The pain associated with femoral nerve damage should not be confused with muscle cramps or restless leg syndrome. Some people compare the pain felt in the femoral nerve as sharp, stabbing pains. Others compare the pain to being stabbed repeatedly with a knife. The pain might be made worse when you walk on your leg or find yourself in certain positions. Sometimes, it hurts continuously regardless of what position that you are in.
The pain itself can last for days or for hours. Sometimes, the pain can subside but leave behind spasms that might not be as painful, but can still affect the quality of your life.

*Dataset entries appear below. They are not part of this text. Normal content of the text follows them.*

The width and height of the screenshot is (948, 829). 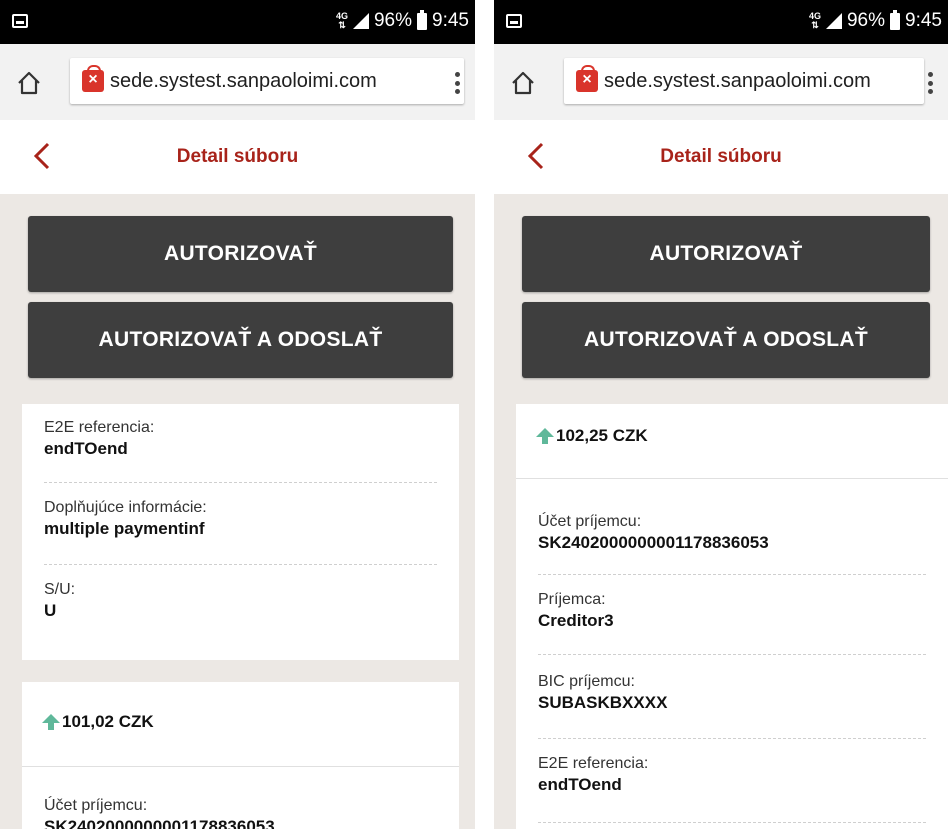 What do you see at coordinates (100, 438) in the screenshot?
I see `info-field-e2e: E2E referencia: endTOend` at bounding box center [100, 438]. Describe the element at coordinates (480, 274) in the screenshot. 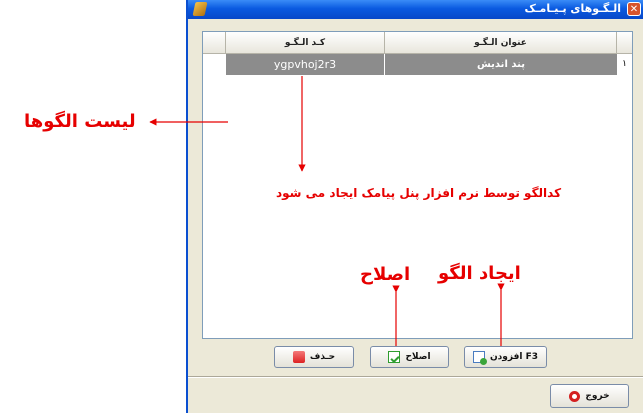

I see `annotation-create-template: ایجاد الگو` at that location.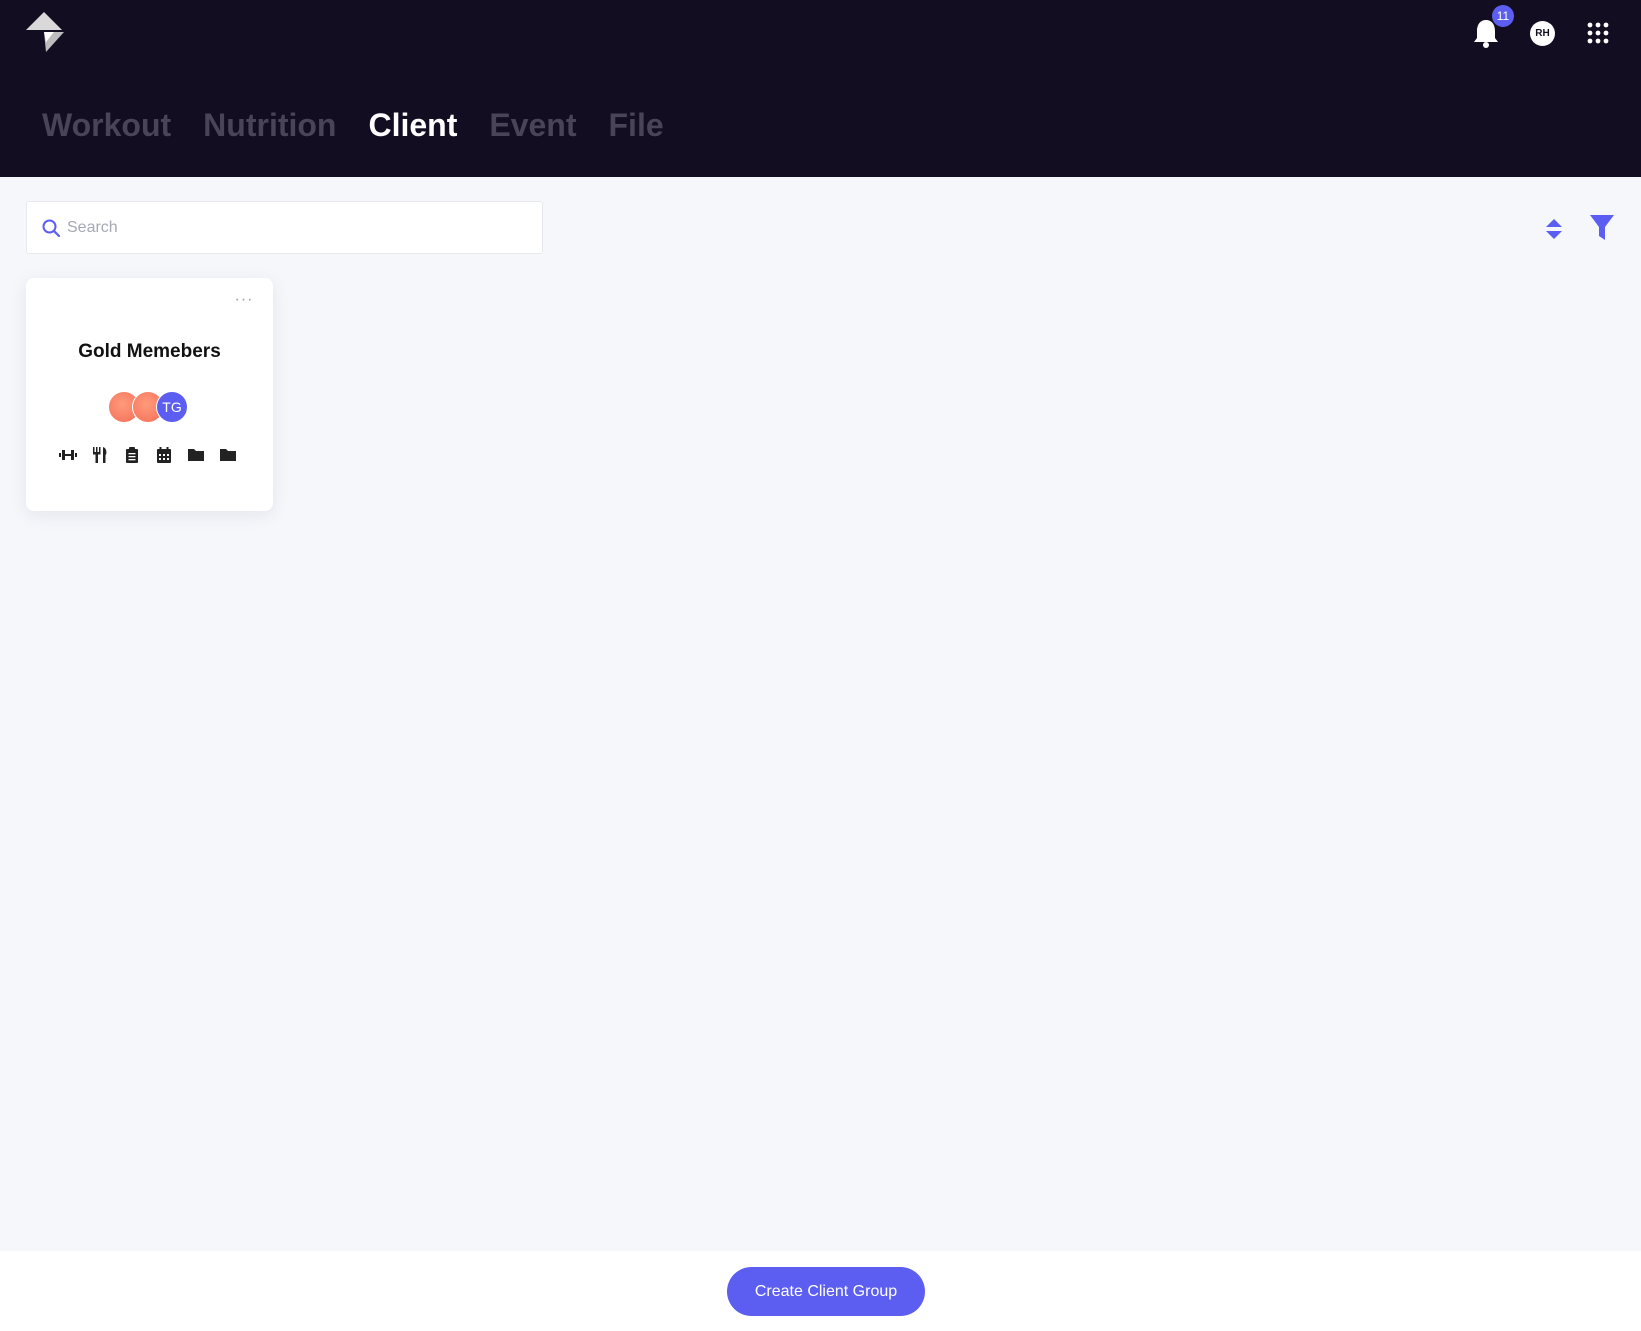  What do you see at coordinates (1542, 34) in the screenshot?
I see `user-avatar: RH` at bounding box center [1542, 34]. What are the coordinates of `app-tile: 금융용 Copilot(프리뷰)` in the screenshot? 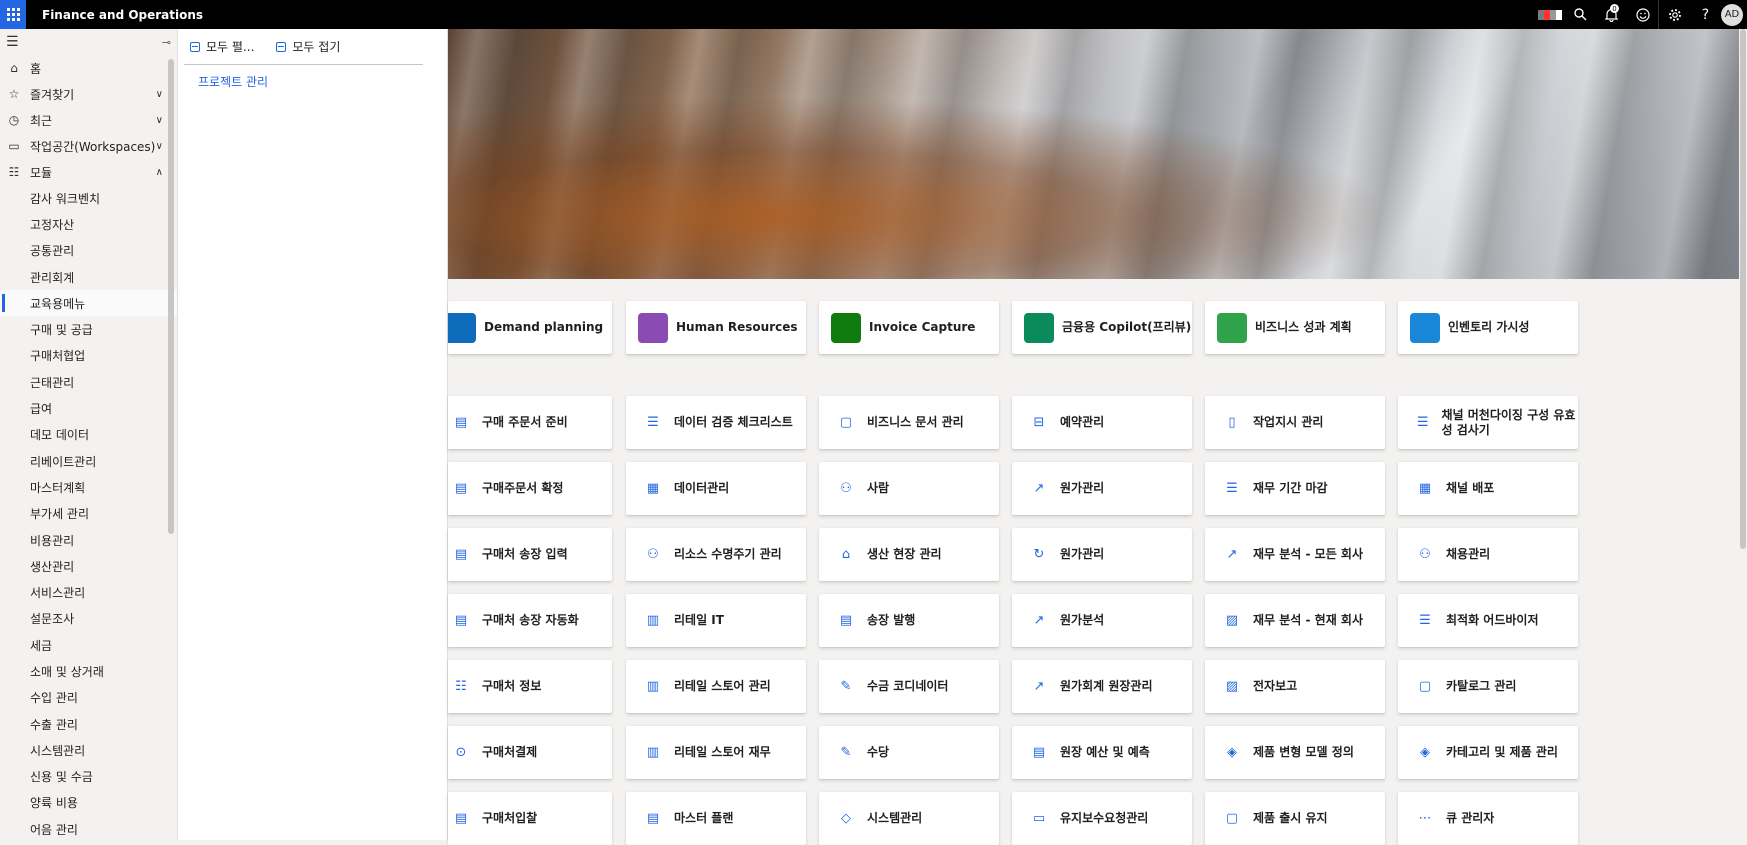 It's located at (1102, 328).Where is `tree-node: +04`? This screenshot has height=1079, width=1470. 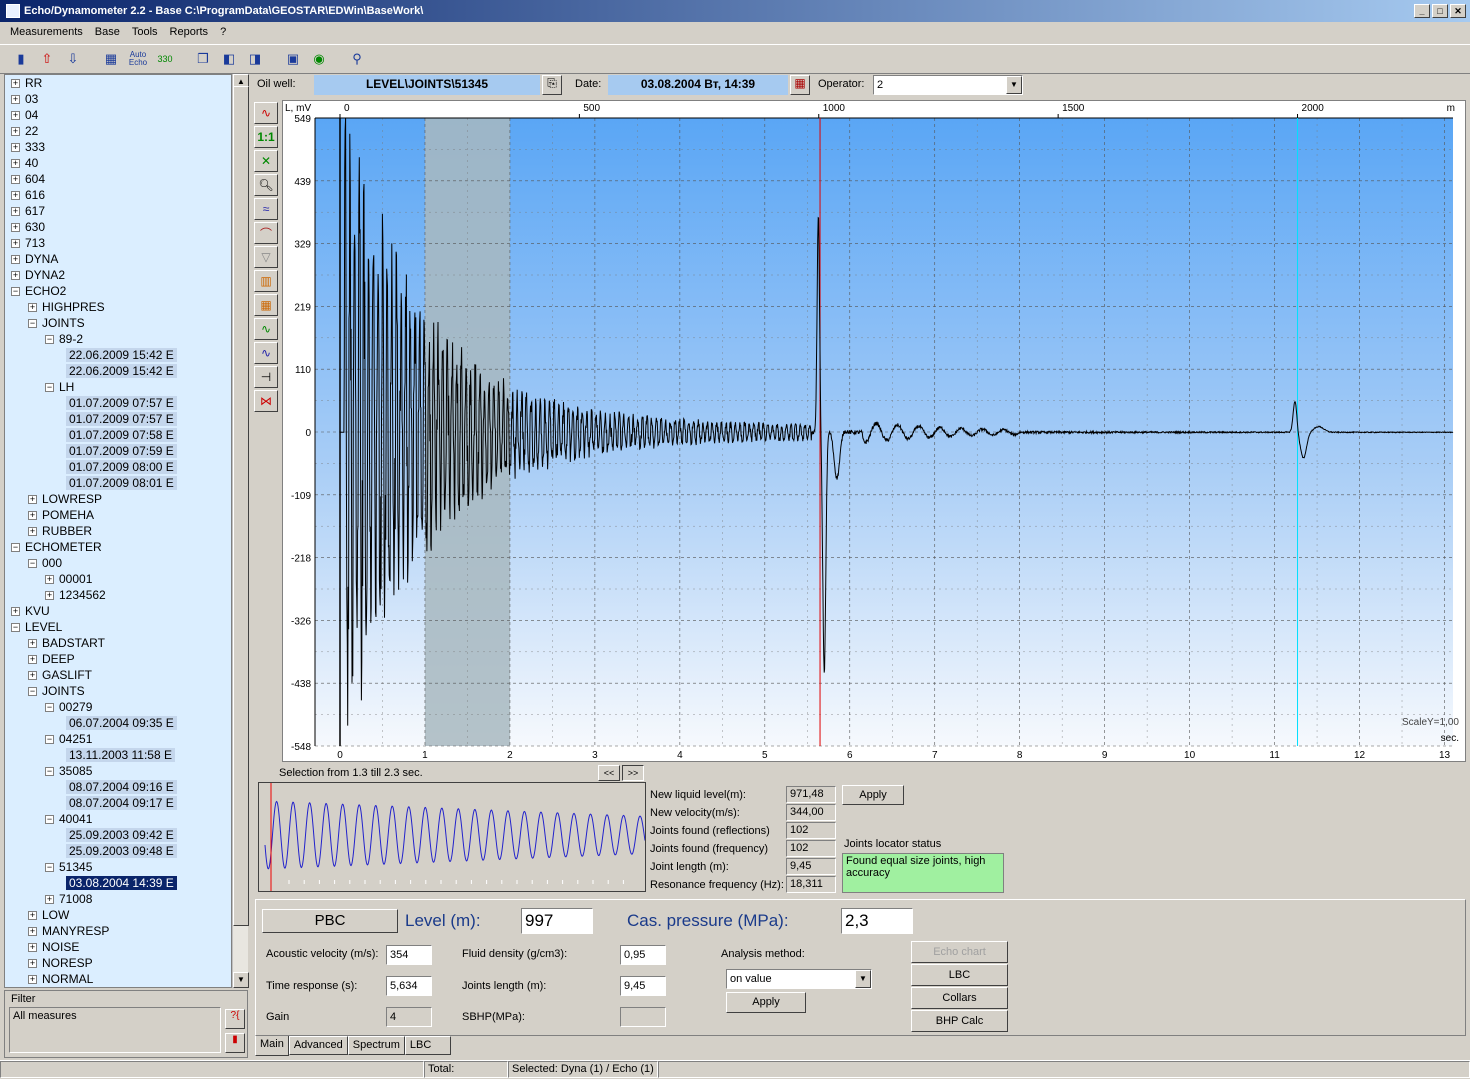 tree-node: +04 is located at coordinates (118, 115). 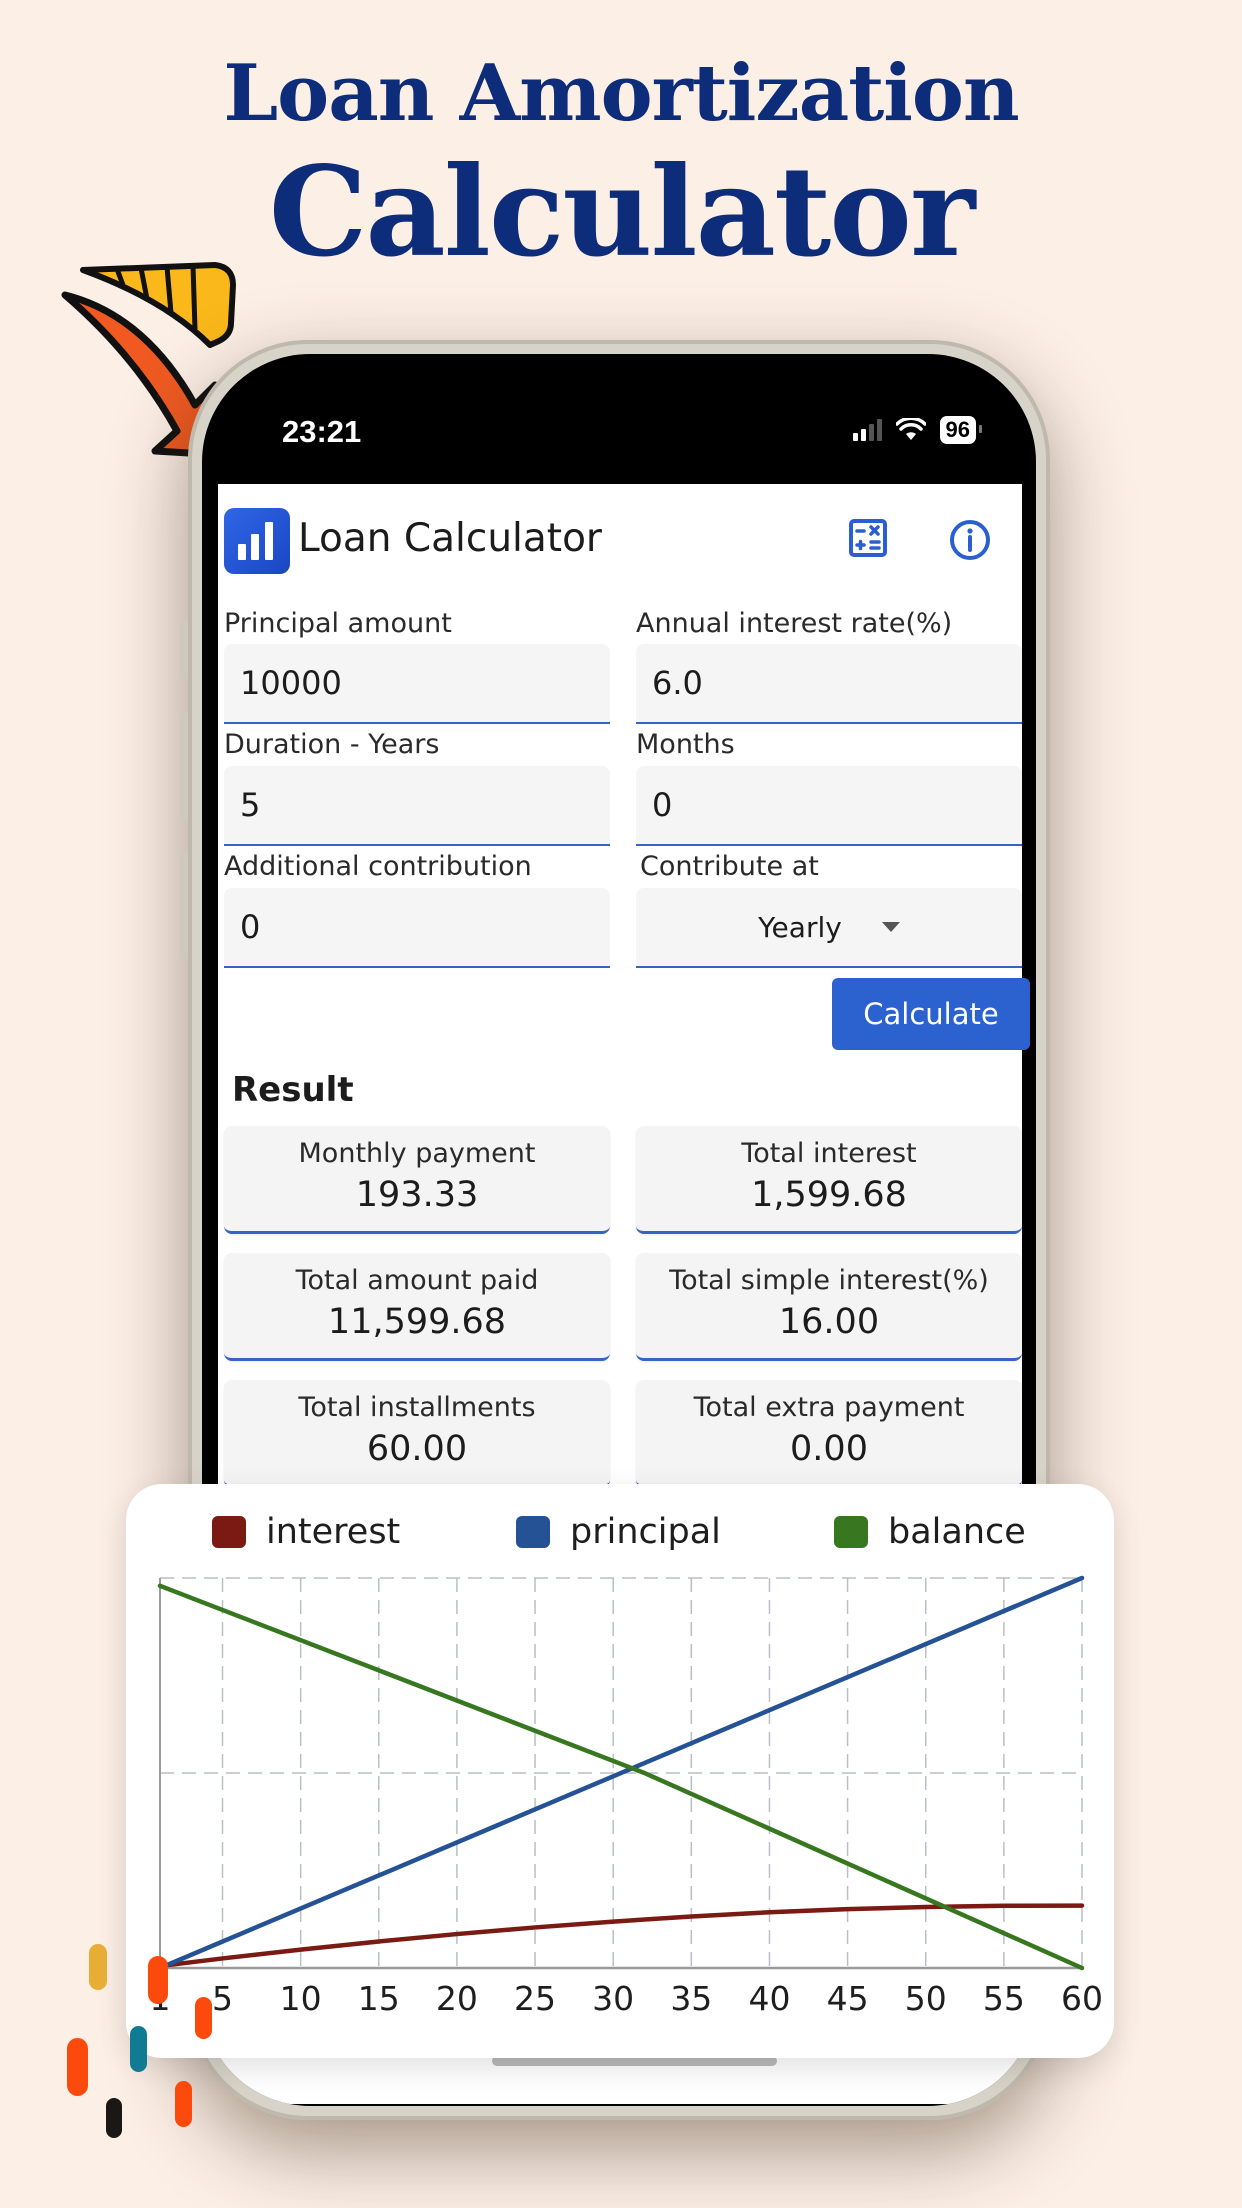 I want to click on x-tick-label: 50, so click(x=926, y=1998).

Treatment for femoral nerve pain is meant to increase mobility, as well as ease the pain associated with the nerve damage. Sometimes, nothing needs to be done and the damage will repair itself on its own. However, if the pain is very bad then something should be done about it so that you aren't in constant agony.
Other times, corticosteroids that are injected into the area might be able to reduce the swelling and pressure on the nerve which can help alleviate the pain. Pain medication might also be prescribed to you in order to control your symptoms. There are a variety of other medications as well that can help reduce the stabbing pains that sometimes accompany the nerve damage. If a tumor is causing the nerve damage, then it will probably be assessed to see if it can be removed.
Physical therapy is often used to help people regain their muscle strength. You might also find that splints or braces can be helpful when it comes to walking easier.
If you suddenly notice any weakness in your legs, sharp stabbing pains, or other abnormalities that either hinder your ability to walk properly or cause you severe pain, then you should definitely visit a physician. A physician will probably assess your pain and submit you to tests such as CT scans and MRIs in order to find out what is causing the pain and if there is indeed any nerve damage.
Luckily, there are treatment options available and for the most part nerve damage that occurs in the femoral nerve can oftentimes be treated successfully.